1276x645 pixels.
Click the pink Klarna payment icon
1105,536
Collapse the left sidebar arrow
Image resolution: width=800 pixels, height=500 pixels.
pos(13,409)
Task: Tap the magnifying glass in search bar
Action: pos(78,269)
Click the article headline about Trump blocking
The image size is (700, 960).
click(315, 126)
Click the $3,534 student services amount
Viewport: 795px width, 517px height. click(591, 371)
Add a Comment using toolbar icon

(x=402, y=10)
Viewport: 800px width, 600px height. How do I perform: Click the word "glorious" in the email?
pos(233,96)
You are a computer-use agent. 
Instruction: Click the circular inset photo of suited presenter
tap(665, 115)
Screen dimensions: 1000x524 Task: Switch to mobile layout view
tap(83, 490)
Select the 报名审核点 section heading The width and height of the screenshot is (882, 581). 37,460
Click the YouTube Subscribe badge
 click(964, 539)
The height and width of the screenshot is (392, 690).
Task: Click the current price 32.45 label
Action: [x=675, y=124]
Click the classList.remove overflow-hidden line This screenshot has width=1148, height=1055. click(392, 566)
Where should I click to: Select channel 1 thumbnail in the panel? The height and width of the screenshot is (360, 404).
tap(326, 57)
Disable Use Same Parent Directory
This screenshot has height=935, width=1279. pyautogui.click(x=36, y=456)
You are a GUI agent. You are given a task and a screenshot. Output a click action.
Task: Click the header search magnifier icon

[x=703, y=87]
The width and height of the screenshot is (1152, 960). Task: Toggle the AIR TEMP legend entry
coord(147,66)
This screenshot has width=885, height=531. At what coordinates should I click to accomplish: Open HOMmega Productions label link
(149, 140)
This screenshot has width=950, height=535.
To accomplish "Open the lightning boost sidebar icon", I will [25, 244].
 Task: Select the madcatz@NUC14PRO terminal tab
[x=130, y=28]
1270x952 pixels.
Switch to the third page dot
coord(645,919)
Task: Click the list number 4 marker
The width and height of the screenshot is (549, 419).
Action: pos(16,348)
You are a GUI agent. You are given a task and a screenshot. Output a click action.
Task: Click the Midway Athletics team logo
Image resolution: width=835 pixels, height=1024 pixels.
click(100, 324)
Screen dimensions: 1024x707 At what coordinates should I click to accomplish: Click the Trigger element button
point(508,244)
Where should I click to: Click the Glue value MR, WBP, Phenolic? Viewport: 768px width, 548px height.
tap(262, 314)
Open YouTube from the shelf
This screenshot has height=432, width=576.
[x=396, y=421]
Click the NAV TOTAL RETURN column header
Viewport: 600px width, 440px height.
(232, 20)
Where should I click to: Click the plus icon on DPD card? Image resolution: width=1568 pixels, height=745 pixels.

> **What the exercise asks**
Could each line above be retyped exactly?

> **Exercise solution**
1276x645 pixels.
Click the pink Klarna payment icon
1105,536
Collapse the left sidebar arrow
Image resolution: width=800 pixels, height=500 pixels.
pos(13,409)
Task: Tap the magnifying glass in search bar
Action: pos(78,269)
Click the article headline about Trump blocking
The image size is (700, 960).
click(315, 126)
Click the $3,534 student services amount
Viewport: 795px width, 517px height. click(591, 371)
Add a Comment using toolbar icon

(x=402, y=10)
Viewport: 800px width, 600px height. How do I perform: Click the word "glorious" in the email?
pos(233,96)
You are a computer-use agent. 
Instruction: Click the circular inset photo of suited presenter
tap(665, 115)
Screen dimensions: 1000x524 Task: Switch to mobile layout view
tap(83, 490)
Select the 报名审核点 section heading The width and height of the screenshot is (882, 581). 37,460
Click the YouTube Subscribe badge
 click(964, 539)
The height and width of the screenshot is (392, 690).
Task: Click the current price 32.45 label
Action: [x=675, y=124]
Click the classList.remove overflow-hidden line This screenshot has width=1148, height=1055. click(392, 566)
Where should I click to: Select channel 1 thumbnail in the panel? The height and width of the screenshot is (360, 404).
tap(326, 57)
Disable Use Same Parent Directory
This screenshot has height=935, width=1279. pyautogui.click(x=36, y=456)
You are a GUI agent. You are given a task and a screenshot. Output a click action.
Task: Click the header search magnifier icon

[x=703, y=87]
The width and height of the screenshot is (1152, 960). Task: Toggle the AIR TEMP legend entry
coord(147,66)
This screenshot has width=885, height=531. At what coordinates should I click to accomplish: Open HOMmega Productions label link
(149, 140)
This screenshot has width=950, height=535.
To accomplish "Open the lightning boost sidebar icon", I will [25, 244].
 Task: Select the madcatz@NUC14PRO terminal tab
[x=130, y=28]
1270x952 pixels.
Switch to the third page dot
coord(645,919)
Task: Click the list number 4 marker
The width and height of the screenshot is (549, 419).
Action: pos(16,348)
You are a GUI agent. You are given a task and a screenshot. Output a click action.
Task: Click the Midway Athletics team logo
Image resolution: width=835 pixels, height=1024 pixels.
click(100, 324)
Screen dimensions: 1024x707 At what coordinates should I click to accomplish: Click the Trigger element button
point(508,244)
Where should I click to: Click the Glue value MR, WBP, Phenolic? Viewport: 768px width, 548px height.
tap(262, 314)
Open YouTube from the shelf
This screenshot has height=432, width=576.
[x=396, y=421]
Click the NAV TOTAL RETURN column header
Viewport: 600px width, 440px height.
(232, 20)
Where should I click to: Click the plus icon on DPD card? Image resolution: width=1568 pixels, height=745 pixels.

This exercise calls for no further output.